▶

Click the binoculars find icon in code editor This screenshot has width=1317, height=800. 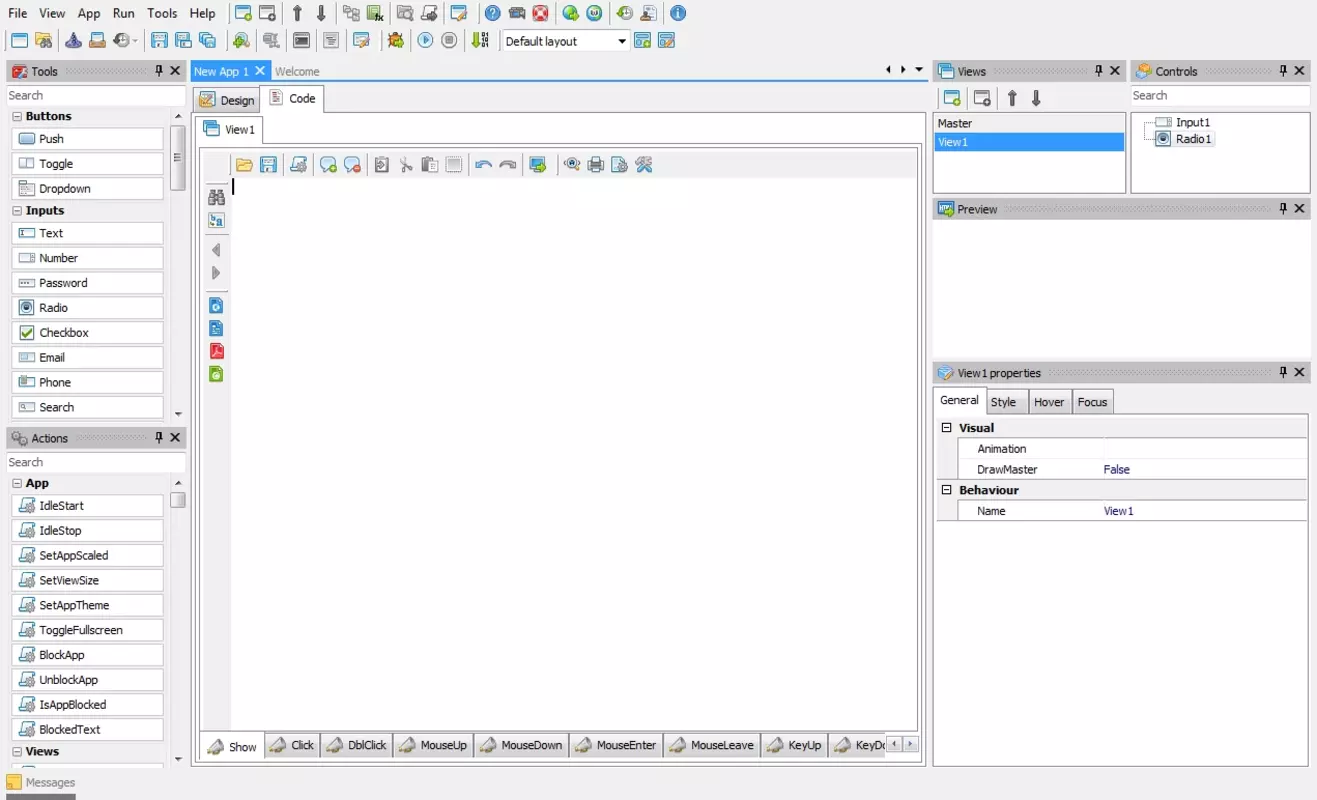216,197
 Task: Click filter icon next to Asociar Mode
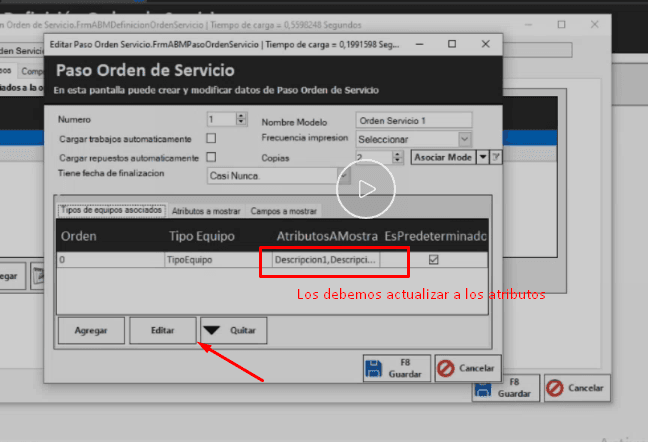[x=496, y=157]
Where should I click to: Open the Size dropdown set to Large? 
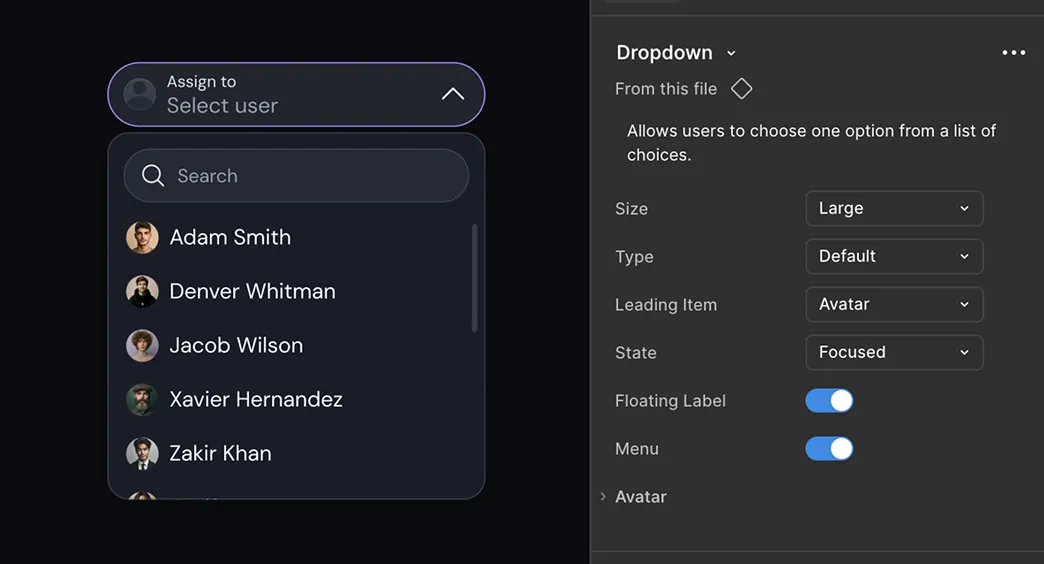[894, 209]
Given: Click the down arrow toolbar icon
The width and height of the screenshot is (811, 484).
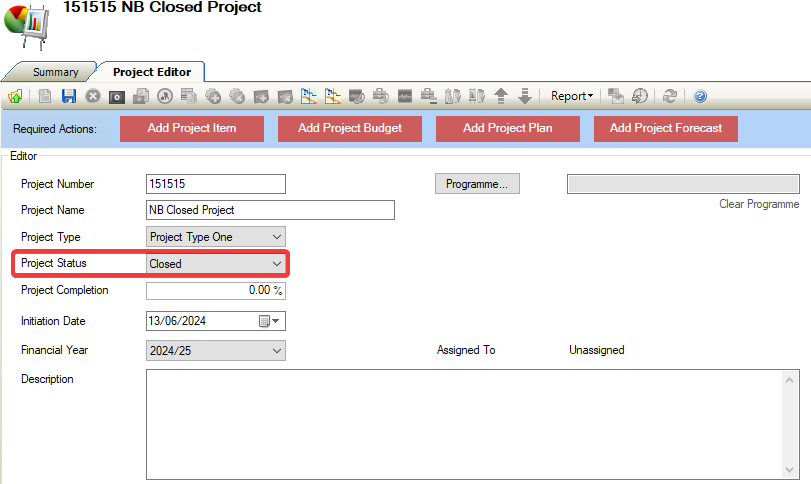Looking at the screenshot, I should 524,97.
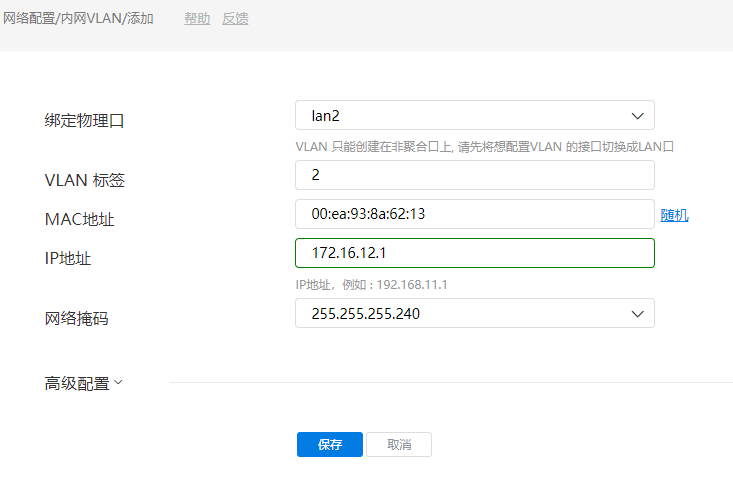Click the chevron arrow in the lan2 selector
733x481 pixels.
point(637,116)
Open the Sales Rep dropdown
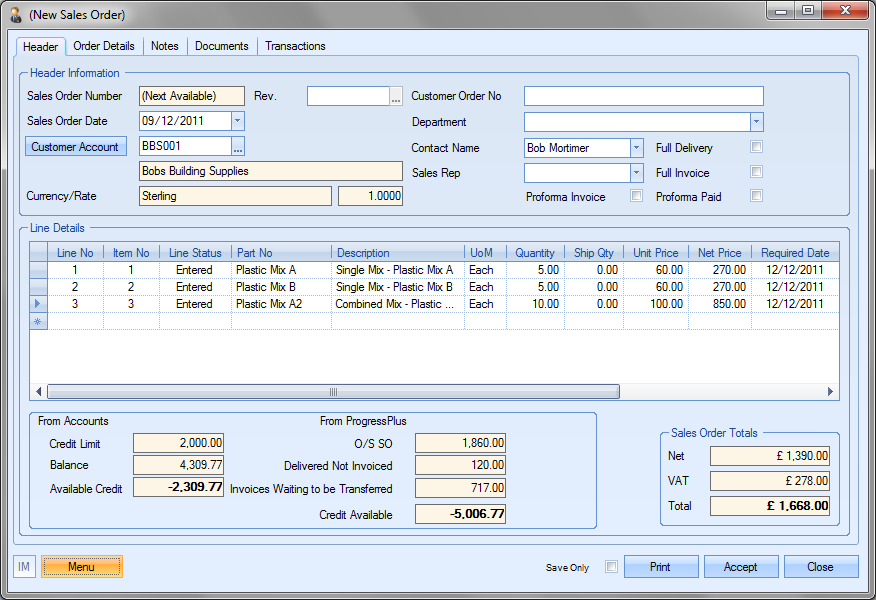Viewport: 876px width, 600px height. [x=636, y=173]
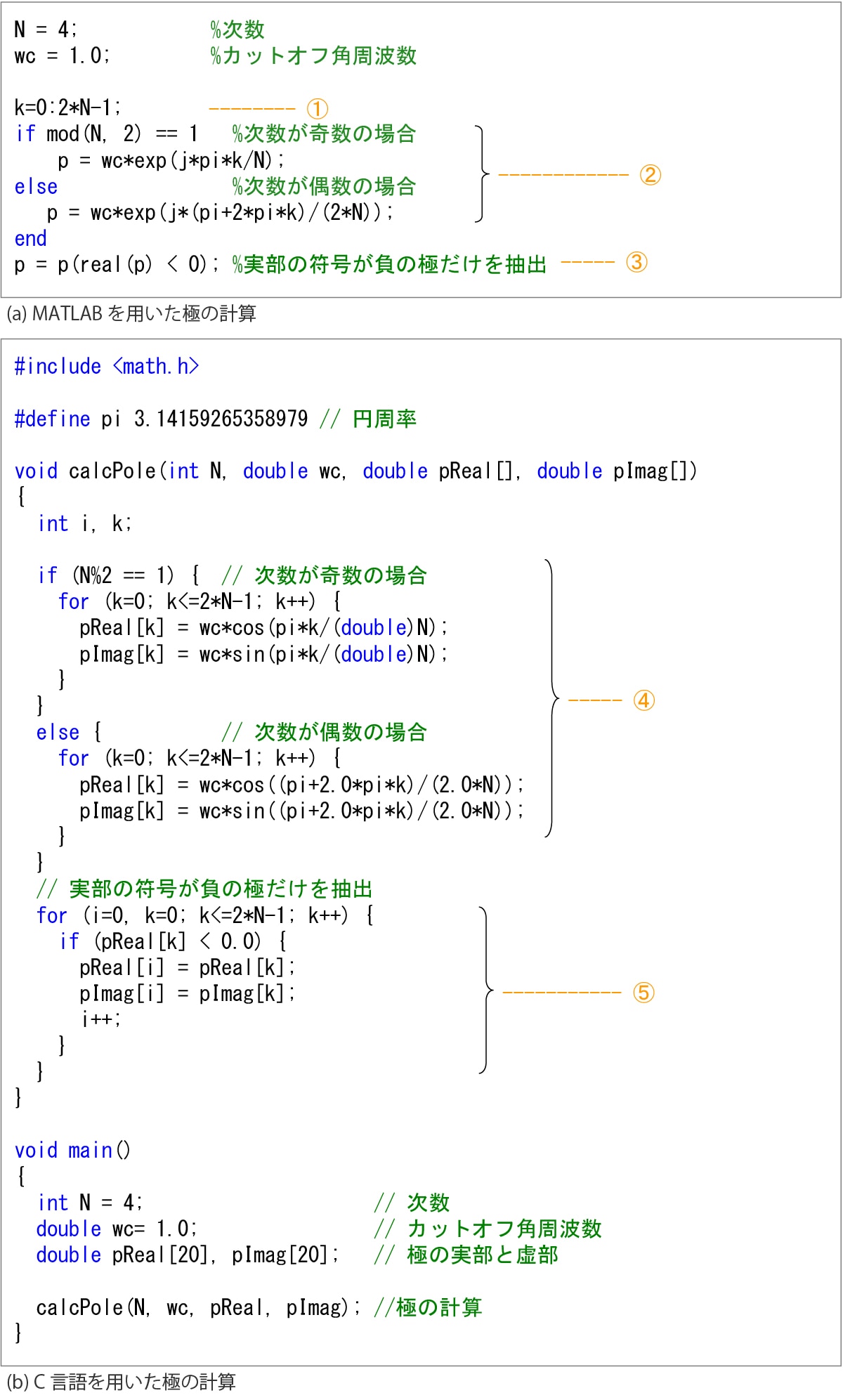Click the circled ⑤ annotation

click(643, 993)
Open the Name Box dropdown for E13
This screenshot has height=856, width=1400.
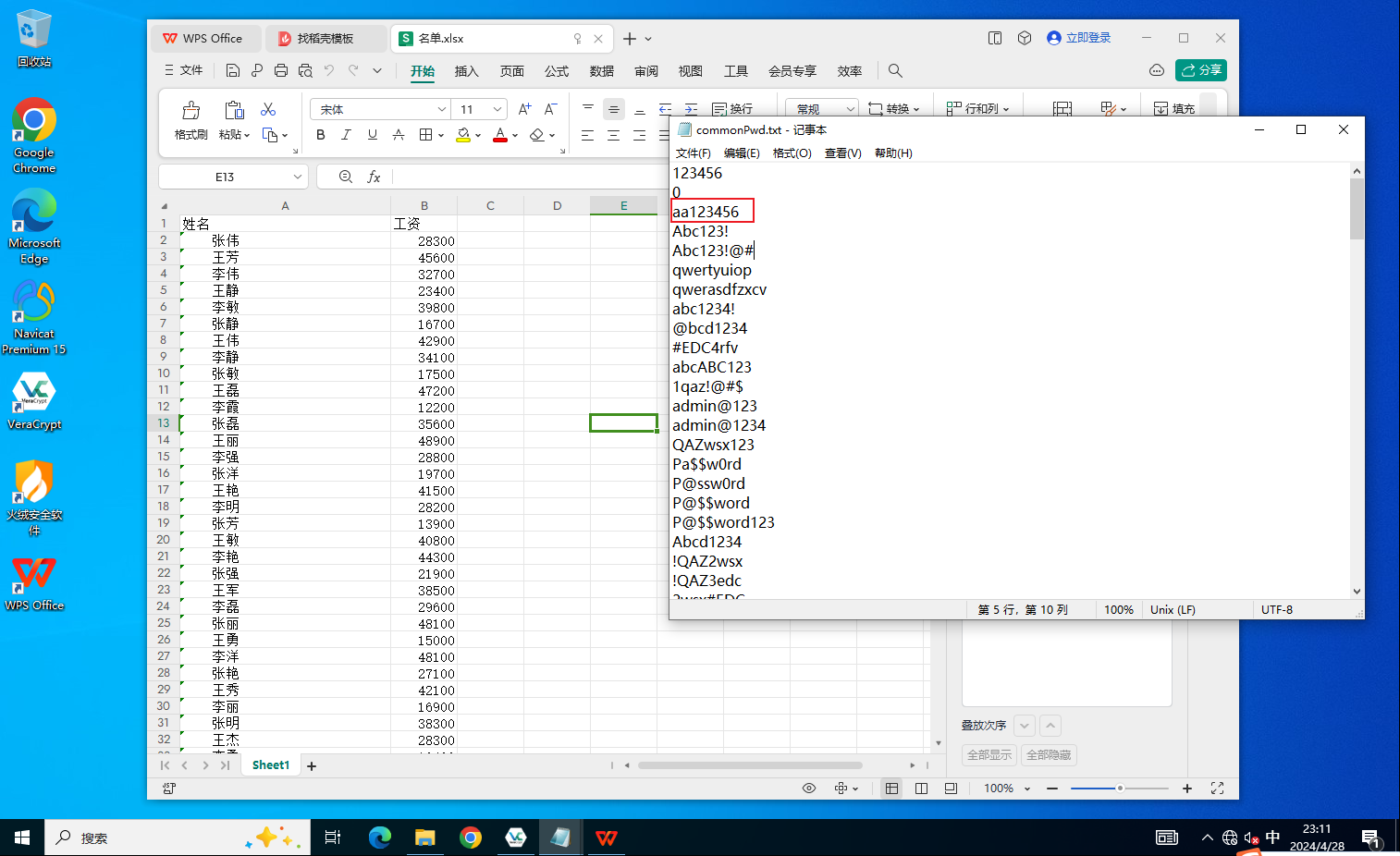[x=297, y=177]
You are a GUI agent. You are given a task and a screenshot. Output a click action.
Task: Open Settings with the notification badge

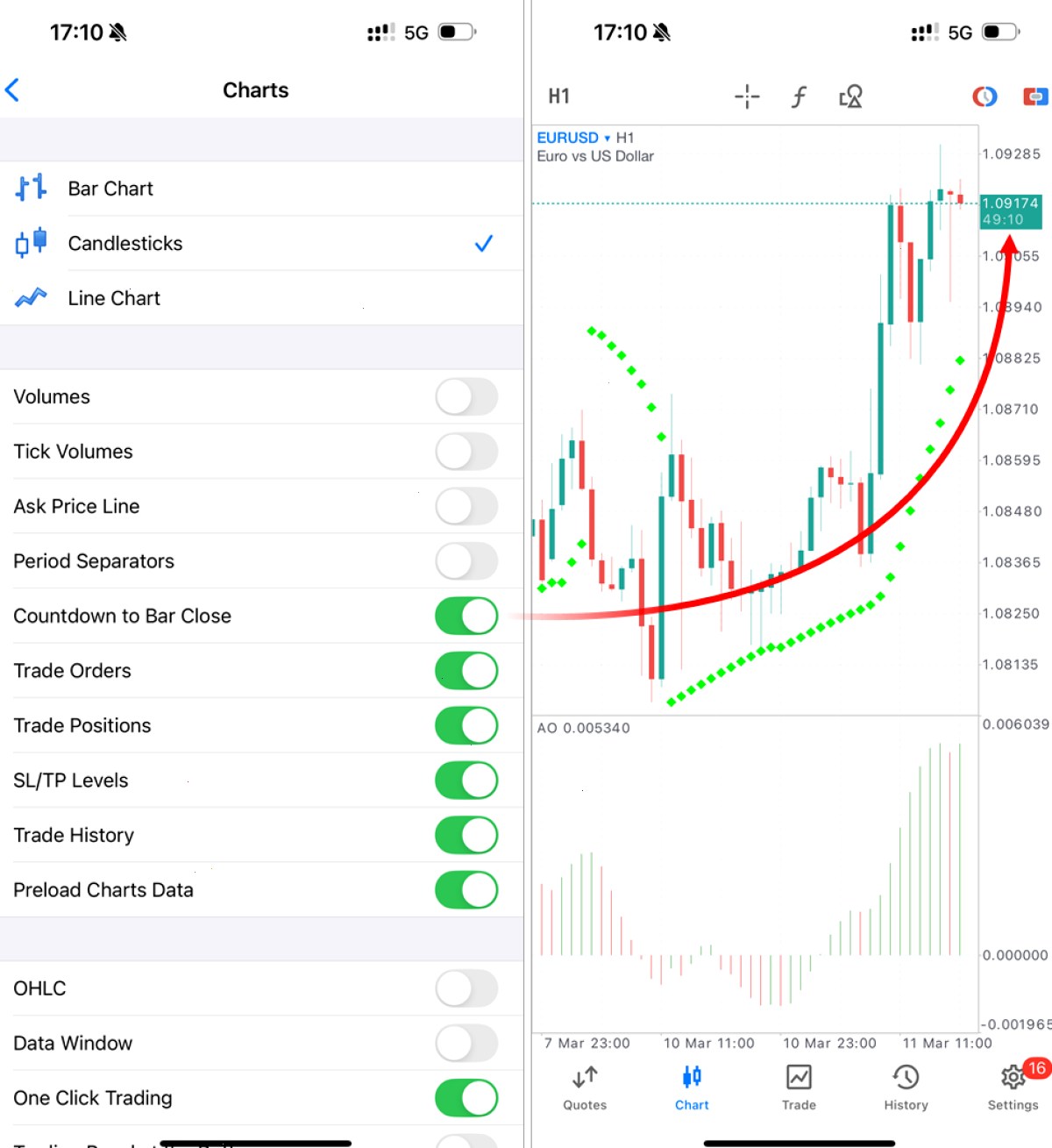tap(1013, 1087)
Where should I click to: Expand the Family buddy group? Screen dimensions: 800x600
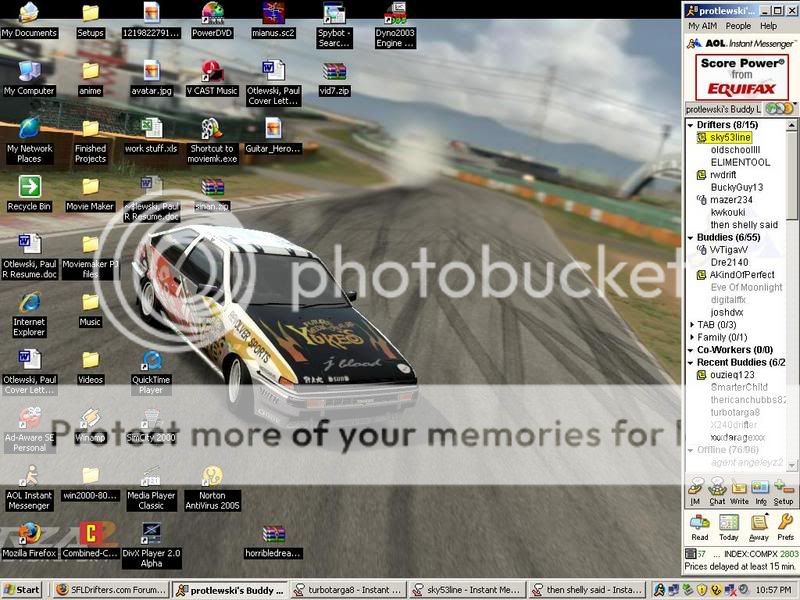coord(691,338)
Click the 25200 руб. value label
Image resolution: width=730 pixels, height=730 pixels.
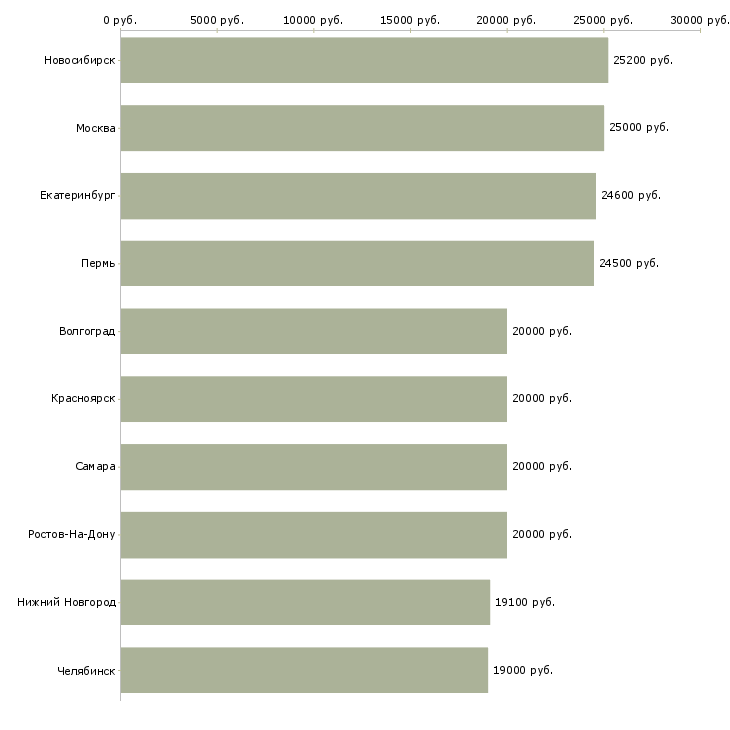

◀

What is being asked - Write out exactly the lines that run from the one containing "Open the Name Box dropdown for E13" to the last line of the entries above, both ends kept, pictures left out.

Task solution -
Open the Name Box dropdown for E13
This screenshot has height=856, width=1400.
[x=297, y=177]
You are a GUI agent. You are given a task and a screenshot. Output a click action.
Task: Open Settings with the notification badge

tap(1013, 1087)
Where should I click to: Expand the Family buddy group? Screen dimensions: 800x600
coord(691,338)
Click the 25200 руб. value label
Image resolution: width=730 pixels, height=730 pixels.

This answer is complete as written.